Extracted records
+++
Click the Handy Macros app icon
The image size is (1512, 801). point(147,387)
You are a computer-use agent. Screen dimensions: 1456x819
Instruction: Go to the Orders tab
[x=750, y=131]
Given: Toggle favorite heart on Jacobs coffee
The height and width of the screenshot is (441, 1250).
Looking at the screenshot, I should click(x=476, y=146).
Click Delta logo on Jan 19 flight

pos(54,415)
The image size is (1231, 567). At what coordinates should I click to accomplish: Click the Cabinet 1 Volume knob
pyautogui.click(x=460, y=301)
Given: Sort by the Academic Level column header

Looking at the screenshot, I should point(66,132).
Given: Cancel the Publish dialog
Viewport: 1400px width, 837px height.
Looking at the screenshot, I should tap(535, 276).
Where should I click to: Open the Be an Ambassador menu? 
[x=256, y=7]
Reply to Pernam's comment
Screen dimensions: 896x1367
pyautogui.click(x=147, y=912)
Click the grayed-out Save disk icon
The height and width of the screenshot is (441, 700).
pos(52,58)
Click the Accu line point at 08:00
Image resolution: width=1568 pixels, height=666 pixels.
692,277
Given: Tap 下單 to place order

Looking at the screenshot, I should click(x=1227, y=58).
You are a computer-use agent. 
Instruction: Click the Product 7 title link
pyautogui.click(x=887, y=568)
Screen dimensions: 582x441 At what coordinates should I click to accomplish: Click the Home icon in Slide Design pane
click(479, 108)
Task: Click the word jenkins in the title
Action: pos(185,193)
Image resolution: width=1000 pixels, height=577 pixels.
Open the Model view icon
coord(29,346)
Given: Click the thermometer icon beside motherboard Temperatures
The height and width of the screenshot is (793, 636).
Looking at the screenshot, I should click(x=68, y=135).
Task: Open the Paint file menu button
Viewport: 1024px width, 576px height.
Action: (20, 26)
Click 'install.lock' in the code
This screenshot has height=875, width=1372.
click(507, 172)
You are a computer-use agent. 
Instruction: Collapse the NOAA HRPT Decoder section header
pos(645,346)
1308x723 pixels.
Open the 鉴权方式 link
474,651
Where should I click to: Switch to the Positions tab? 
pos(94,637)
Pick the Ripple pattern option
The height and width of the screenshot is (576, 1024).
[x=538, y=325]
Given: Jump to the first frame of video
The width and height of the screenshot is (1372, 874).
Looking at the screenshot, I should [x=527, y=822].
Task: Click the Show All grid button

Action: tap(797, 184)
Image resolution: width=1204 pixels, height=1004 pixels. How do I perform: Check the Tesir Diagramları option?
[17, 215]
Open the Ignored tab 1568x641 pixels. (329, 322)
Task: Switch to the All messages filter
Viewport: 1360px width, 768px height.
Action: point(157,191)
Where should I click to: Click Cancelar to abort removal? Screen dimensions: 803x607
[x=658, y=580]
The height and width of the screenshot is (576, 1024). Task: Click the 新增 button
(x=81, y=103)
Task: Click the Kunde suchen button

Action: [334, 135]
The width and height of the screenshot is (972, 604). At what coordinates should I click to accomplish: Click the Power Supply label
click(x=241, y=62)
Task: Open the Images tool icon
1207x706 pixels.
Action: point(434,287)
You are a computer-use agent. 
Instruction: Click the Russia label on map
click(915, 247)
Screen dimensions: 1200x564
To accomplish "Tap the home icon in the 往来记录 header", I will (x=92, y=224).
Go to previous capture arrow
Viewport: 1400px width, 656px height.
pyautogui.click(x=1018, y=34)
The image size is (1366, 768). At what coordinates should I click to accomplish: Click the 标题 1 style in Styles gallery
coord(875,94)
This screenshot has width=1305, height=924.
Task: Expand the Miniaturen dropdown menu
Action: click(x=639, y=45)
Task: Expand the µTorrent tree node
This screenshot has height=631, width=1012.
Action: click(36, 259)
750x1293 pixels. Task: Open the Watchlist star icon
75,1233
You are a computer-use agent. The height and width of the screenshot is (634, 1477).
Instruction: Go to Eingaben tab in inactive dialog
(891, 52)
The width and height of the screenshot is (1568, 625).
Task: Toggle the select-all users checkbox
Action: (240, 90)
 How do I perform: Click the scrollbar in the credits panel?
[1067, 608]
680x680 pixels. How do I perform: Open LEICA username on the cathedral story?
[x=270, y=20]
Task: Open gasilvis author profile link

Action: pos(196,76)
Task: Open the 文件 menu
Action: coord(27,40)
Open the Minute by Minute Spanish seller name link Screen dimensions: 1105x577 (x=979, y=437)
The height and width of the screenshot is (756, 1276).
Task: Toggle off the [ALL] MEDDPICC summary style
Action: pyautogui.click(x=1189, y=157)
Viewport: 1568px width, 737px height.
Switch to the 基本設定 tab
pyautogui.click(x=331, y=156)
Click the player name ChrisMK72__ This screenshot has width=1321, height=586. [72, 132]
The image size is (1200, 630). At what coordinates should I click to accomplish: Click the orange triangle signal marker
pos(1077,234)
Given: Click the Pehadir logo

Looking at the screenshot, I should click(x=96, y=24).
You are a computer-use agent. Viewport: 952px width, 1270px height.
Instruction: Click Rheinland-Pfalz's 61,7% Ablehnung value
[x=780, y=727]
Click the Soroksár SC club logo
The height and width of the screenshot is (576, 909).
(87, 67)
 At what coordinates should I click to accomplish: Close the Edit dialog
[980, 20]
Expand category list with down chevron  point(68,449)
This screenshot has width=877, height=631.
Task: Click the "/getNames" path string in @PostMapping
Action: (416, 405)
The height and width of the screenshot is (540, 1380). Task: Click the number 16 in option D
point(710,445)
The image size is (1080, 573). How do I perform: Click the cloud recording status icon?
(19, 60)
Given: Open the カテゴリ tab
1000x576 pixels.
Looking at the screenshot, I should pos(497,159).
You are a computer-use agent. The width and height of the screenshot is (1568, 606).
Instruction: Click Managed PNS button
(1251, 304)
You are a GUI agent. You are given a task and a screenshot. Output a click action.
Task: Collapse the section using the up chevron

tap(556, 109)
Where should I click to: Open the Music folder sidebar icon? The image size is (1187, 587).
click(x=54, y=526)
+++
Set down the lines of the records exactly, from the first one through the line containing "Given: Toggle favorite heart on Jacobs coffee", and add nothing else.

- [TASK ANSWER]:
Click the Handy Macros app icon
The image size is (1512, 801). point(147,387)
You are a computer-use agent. Screen dimensions: 1456x819
Instruction: Go to the Orders tab
[x=750, y=131]
Given: Toggle favorite heart on Jacobs coffee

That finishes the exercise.